Giving and receiving nourishment, hosting Thanksgiving dinner, my favorite day of the year. I prepare the turkey in brine the day before, up at dawn on Thanksgiving Day, to put in the oven, and start basting every 30 minutes. I prepare my mother’s green bean casserole, and sloppy potatoes, my son’s favorite of his grandmother‘s when he was young. More recently I have mastered the art of gravy made from turkey stock. No more Bob Evan’s frozen gravy.
The table is set. A place setting with an empty seat for a wandering soul, or one of the ancestors who are invited to join us. A moment in time where past, present, and future are in this moment, this liminal space. Hanging on the wall behind the table, is a portrait of my father as a young boy standing next to his father, my grandfather, a very handsome young man. I wonder about my grandfather’s family when he was a young boy, my great grandfather growing up in a Mennonite community. What a Thanksgiving they must have had, a farming community of Mennonites breaking bread from their harvest.

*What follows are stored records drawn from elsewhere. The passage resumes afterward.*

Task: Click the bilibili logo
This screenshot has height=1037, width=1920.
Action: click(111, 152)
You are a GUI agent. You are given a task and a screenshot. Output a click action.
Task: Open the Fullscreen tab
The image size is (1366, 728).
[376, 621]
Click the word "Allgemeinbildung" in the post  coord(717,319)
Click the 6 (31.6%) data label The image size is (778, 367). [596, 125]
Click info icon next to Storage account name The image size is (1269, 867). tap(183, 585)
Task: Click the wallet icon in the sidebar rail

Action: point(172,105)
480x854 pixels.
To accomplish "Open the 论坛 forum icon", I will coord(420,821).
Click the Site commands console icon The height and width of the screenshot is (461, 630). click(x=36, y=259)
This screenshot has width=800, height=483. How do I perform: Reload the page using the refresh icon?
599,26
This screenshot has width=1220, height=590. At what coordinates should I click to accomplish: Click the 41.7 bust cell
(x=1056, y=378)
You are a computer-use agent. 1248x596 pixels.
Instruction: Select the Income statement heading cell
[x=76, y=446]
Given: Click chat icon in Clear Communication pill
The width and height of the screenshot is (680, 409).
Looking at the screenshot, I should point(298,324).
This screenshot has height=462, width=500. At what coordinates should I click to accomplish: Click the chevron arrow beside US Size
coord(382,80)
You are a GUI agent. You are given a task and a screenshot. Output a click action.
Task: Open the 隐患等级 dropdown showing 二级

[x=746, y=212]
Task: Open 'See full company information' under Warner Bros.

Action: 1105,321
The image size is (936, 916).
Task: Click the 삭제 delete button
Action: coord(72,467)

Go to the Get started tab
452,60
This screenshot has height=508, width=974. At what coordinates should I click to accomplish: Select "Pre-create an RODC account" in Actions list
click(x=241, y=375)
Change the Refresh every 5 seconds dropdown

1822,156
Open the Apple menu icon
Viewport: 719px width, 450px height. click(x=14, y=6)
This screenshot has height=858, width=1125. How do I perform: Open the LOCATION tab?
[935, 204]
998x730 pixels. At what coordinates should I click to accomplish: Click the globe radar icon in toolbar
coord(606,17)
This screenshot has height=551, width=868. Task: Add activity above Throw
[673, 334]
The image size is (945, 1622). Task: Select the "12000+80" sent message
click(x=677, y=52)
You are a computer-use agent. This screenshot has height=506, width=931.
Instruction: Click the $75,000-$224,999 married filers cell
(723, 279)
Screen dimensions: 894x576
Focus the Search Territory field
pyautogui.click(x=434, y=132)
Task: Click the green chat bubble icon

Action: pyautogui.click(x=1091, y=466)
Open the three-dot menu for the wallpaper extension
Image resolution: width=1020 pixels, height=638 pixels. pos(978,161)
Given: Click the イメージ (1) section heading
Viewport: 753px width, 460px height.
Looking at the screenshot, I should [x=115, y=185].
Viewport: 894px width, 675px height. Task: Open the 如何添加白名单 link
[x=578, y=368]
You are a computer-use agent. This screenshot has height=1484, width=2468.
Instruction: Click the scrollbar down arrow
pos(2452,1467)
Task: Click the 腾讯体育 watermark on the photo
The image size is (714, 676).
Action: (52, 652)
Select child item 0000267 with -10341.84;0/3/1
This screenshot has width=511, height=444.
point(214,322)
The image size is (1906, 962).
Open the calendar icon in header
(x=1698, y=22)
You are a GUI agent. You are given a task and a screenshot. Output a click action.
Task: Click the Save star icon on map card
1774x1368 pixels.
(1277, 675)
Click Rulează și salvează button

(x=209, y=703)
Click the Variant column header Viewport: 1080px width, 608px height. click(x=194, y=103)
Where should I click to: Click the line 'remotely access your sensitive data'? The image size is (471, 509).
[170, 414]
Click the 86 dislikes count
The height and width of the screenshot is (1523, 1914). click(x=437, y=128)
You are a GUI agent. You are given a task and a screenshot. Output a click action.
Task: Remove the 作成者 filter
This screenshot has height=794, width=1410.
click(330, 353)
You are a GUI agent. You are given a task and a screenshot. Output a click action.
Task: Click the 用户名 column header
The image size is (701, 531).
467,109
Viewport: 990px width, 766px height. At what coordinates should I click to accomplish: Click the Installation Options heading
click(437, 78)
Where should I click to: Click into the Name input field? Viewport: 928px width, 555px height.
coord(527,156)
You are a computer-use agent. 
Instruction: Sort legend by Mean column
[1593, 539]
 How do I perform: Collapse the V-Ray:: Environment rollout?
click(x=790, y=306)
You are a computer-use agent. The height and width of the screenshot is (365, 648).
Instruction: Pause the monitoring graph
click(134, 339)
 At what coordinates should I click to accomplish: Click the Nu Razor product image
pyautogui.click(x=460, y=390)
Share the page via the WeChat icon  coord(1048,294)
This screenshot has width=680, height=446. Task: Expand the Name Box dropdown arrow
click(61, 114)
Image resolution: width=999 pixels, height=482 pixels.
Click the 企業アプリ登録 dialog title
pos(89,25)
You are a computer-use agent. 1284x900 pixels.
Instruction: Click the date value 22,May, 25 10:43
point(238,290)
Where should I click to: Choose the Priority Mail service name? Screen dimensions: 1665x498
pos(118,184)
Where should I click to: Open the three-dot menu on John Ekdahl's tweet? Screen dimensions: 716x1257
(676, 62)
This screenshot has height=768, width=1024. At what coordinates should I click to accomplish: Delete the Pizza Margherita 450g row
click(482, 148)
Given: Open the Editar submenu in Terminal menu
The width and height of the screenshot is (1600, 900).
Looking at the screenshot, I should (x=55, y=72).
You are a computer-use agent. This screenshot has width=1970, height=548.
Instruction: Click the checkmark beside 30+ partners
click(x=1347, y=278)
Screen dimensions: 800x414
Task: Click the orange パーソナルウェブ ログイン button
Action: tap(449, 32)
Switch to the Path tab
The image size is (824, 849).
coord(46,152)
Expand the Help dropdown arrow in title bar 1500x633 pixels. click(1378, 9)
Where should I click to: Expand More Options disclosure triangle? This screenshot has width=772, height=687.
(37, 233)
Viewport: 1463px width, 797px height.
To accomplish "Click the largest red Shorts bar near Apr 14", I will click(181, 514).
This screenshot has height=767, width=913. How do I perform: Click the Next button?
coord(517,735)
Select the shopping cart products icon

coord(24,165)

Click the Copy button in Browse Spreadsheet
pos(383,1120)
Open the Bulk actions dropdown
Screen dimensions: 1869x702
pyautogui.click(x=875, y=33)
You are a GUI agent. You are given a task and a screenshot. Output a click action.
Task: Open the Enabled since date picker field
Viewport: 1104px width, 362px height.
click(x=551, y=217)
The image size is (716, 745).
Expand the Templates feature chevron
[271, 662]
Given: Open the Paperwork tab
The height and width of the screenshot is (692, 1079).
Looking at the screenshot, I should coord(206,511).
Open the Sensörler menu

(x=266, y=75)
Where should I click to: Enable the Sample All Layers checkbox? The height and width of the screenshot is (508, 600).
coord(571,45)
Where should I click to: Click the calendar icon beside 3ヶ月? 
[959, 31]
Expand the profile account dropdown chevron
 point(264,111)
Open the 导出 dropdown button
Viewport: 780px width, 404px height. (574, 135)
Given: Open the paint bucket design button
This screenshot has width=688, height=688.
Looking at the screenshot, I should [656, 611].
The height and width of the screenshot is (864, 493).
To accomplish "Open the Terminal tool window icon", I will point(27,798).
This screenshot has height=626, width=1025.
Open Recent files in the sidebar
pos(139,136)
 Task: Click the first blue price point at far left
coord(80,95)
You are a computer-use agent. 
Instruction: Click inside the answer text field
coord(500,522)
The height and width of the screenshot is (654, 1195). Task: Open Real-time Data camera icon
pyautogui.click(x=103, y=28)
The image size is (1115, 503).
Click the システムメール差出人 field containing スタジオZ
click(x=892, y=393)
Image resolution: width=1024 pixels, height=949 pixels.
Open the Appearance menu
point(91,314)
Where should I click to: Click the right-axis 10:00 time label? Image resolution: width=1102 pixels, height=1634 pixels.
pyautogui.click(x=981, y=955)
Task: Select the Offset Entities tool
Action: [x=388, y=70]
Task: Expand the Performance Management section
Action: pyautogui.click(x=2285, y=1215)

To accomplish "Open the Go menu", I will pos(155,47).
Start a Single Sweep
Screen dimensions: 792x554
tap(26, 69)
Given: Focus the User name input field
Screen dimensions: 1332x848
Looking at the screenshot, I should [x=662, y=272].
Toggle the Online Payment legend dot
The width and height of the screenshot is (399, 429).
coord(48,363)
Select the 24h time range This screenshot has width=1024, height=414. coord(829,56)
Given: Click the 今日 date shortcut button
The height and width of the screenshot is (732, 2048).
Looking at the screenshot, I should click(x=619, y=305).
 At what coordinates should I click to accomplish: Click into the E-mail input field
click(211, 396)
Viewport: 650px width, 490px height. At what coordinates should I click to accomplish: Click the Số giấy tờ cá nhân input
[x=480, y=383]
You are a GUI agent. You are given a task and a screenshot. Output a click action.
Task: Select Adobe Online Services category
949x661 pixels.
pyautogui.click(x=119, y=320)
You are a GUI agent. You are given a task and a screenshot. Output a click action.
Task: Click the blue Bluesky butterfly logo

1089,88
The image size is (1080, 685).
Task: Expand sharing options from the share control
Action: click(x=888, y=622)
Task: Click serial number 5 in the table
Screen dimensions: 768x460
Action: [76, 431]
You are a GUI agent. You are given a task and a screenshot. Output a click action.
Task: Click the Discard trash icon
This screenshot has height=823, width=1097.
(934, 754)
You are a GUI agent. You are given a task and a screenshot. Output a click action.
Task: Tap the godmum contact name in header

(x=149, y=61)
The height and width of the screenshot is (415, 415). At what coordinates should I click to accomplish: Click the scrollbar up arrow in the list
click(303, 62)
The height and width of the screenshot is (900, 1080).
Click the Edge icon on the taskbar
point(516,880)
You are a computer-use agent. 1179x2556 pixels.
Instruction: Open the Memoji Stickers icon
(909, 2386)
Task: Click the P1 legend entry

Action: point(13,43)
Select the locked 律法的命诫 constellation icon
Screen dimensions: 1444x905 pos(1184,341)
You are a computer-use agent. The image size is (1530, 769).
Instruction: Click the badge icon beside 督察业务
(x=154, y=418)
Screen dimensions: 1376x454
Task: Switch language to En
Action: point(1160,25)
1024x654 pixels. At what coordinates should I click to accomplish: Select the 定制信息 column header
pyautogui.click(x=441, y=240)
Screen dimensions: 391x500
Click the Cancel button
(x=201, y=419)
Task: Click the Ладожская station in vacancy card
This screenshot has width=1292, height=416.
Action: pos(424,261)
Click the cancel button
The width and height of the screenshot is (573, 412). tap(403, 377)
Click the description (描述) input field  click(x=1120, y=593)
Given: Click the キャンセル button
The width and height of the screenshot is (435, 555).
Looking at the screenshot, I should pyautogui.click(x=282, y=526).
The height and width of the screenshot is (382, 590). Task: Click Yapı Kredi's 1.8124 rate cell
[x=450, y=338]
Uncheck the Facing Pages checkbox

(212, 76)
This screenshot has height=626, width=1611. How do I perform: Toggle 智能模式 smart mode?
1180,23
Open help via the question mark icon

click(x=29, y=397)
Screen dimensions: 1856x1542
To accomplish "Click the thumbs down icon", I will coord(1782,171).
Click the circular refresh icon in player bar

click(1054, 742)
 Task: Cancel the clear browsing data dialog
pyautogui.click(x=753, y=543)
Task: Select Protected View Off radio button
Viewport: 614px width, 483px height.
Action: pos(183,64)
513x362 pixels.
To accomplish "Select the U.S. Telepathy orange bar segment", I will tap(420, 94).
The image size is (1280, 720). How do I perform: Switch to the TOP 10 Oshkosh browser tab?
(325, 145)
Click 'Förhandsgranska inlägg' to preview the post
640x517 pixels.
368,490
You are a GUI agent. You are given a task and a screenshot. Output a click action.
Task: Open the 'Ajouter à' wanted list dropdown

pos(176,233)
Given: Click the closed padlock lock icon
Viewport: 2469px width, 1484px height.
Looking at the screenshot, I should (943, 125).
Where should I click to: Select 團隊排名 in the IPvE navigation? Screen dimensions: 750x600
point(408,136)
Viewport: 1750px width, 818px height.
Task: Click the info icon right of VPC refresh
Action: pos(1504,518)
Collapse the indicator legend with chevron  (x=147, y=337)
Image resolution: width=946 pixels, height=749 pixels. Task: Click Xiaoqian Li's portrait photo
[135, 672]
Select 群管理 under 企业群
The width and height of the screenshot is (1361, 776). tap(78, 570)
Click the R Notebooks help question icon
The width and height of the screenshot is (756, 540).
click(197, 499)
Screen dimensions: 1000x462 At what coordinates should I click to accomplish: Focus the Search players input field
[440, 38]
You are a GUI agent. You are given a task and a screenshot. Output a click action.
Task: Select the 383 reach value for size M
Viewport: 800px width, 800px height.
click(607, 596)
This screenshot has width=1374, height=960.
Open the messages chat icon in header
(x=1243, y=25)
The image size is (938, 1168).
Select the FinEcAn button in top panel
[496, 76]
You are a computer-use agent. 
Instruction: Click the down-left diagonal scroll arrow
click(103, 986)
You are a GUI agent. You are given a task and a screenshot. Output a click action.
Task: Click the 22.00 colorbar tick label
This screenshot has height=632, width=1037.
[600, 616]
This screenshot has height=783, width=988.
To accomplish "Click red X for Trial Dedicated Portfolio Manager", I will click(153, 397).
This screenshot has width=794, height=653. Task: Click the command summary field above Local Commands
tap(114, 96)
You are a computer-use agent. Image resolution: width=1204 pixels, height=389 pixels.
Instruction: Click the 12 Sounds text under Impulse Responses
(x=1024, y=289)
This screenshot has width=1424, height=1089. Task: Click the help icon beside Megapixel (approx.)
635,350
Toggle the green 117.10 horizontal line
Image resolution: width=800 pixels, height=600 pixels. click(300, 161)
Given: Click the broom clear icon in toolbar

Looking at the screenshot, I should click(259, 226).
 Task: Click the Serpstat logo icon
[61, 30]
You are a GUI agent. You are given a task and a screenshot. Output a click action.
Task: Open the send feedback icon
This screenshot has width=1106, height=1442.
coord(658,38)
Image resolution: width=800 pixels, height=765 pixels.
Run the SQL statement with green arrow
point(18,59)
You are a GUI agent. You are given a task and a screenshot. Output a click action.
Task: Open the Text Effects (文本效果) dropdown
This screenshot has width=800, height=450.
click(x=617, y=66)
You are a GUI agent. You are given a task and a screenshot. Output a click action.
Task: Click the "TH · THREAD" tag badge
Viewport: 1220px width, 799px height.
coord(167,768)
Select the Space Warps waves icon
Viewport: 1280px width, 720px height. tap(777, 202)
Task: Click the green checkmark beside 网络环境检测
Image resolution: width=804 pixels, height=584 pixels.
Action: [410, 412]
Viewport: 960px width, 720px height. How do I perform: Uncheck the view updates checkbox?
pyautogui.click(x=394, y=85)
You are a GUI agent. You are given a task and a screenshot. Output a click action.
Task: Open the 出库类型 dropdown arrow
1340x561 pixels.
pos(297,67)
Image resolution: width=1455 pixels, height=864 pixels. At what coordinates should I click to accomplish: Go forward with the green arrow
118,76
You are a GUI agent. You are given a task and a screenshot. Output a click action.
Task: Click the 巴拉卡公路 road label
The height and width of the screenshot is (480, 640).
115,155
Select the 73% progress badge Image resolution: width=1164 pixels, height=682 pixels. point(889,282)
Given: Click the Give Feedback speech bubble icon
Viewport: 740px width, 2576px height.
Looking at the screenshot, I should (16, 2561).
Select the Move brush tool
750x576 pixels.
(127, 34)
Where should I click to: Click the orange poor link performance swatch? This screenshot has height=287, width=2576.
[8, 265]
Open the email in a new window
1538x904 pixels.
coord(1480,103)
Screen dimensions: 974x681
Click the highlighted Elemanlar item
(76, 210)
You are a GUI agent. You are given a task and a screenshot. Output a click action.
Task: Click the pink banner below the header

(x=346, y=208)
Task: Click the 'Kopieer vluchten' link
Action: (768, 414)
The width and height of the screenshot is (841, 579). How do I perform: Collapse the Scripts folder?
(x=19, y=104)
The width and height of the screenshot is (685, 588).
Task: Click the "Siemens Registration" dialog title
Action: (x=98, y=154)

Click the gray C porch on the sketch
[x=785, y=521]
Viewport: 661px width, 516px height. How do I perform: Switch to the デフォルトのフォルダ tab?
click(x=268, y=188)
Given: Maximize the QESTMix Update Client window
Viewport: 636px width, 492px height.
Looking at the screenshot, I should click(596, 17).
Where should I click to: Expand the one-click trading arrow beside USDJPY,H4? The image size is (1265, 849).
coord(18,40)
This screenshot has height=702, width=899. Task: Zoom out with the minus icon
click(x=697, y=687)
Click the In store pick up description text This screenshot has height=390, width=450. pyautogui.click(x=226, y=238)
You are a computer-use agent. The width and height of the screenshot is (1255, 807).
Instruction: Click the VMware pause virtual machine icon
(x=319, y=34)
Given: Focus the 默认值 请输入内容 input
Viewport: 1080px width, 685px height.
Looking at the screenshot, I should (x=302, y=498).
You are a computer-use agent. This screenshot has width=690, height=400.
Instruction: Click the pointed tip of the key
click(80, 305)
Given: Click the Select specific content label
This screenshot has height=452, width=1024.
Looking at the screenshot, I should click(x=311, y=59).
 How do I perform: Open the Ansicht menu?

What does it mean to host? Giving and receiving nourishment in ordinary moments of eating a meal, among family and friends in community, experiencing the same smells and tastes. Receiving a blessing, offering a blessing. Embracing gratitude. Hearts and homes are open. Hosting welcomes people to human interaction and connecting in a warm home, a warm space. Transmitting Grace. Being Grace. Being the Host for joy, love, laughter, prayer, and giving thanks. Being hosting, being love, being home.
Grace and gratitude come from the same root word, gratia, in Latin. Grace begets gratitude, which in turn widens our hearts toward greater goodness and love, expanding our capacity to understand and serve others.